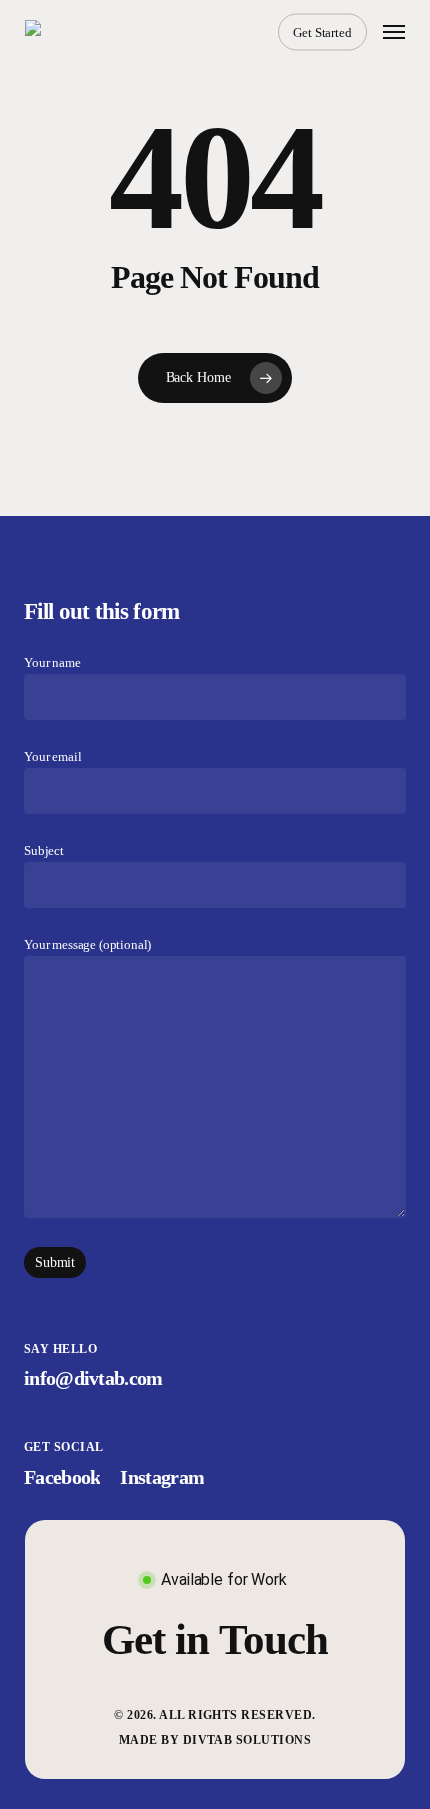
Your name (52, 663)
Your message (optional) (87, 945)
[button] (394, 32)
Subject (44, 851)
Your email (52, 757)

EXERCISE AIM » Set down every record above exactly as it stands, but skip the pictures.

EXERCISE OUTPUT »
Your name (52, 663)
Your message (optional) (87, 945)
[button] (394, 32)
Subject (44, 851)
Your email (52, 757)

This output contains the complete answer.